Illustration professor Mary Anne Lloyd wanted to give her students professional experience. While classroom assignments are helpful for building skills, she knew that real world assignments would provide a different lesson. So she contacted Ashley O'Brion, the art director of Maine Magazine, to see if there was a chance to collaborate.
Ashley said, "Mary Anne Lloyd pitched the idea to me and I loved it. Our magazine is all about mirroring the talents of the state. We see MECA&D as an incubator of young talent and wanted to find a way to incorporate the junior Illustration class into a spring issue. Our April poetry section was perfect because we had three opportunities for students' work to be featured. Not to mention, we all know that real world experiences are some of the best tools for teaching."

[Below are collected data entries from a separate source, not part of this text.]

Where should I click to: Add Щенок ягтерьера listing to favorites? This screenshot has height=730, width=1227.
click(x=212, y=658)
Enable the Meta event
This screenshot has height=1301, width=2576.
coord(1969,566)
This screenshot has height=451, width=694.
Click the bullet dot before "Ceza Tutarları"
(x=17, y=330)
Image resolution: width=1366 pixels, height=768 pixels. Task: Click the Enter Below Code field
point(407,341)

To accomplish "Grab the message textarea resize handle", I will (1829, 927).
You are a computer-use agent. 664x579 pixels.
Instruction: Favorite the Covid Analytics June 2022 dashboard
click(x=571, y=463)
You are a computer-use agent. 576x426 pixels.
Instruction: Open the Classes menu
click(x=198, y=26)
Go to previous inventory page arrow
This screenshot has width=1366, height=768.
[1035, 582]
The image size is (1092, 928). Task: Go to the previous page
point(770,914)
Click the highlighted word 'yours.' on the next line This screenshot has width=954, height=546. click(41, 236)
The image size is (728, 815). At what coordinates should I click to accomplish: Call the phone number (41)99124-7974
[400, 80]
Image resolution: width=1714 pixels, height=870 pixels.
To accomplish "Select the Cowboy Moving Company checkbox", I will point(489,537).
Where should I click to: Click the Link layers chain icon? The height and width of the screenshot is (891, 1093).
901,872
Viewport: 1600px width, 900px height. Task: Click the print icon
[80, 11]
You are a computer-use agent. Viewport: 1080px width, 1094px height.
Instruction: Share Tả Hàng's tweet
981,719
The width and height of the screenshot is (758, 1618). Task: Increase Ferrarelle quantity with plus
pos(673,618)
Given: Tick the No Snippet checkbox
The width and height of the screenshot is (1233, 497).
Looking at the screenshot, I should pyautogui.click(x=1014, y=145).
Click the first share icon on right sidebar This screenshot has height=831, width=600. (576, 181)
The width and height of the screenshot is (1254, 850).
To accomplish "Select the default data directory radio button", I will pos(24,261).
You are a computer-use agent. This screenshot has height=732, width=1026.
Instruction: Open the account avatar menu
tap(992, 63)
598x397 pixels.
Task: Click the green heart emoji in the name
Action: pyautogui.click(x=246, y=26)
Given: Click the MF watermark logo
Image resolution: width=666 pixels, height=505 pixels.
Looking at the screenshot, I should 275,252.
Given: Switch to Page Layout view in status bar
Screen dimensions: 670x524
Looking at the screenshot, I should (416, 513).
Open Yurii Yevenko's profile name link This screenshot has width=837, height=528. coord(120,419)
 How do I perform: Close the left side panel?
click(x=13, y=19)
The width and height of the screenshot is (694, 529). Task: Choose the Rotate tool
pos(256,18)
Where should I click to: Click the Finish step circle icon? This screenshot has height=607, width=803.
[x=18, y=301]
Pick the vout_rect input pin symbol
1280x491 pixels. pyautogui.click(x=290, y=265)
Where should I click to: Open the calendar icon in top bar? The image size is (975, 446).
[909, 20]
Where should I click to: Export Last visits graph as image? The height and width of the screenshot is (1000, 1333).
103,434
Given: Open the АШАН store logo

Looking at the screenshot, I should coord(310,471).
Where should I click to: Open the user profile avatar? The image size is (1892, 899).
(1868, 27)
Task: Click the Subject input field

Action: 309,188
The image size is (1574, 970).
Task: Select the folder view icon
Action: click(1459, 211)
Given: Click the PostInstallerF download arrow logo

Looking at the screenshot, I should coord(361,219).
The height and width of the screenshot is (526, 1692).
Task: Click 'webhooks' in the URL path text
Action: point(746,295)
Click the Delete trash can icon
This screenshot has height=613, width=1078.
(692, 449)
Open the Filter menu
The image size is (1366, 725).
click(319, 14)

In the classroom, students create draft illustrations, review them with their professor and peers in a critique and then incorporate feedback to present the next draft. Sometimes that feedback means reworking an existing sketch, other times it means going back and starting from scratch on a whole new idea.
Ashley came to the classroom and asked each student to do three concept sketches. She gave feedback and chose one concept from each student to work into a final piece. She said, "One student created a sketch that I loved. When I received the final, it was a completely different piece. In a classroom situation, not dealing with clients or art directors, that can fly, but in real life, it doesn’t. We sent the student back, over HIS weekend to the drawing board to get that perfect portrait we had seen in his sketches. I think through that experience, he learned how important it is to listen to feedback and incorporate it. It can mean losing a job. As an illustrator, you have to be adaptable. Sometimes you’ll disagree, but at the end of the day, you’re often working for someone, not yourself, and to keep money in the bank, you have to be tuned into your client’s feedback."
In the end, all fourteen juniors submitted sketches. Wyatt Barr, Bridget Dunigan, and Mike Grass were selected to illustrate the article on national poetry month.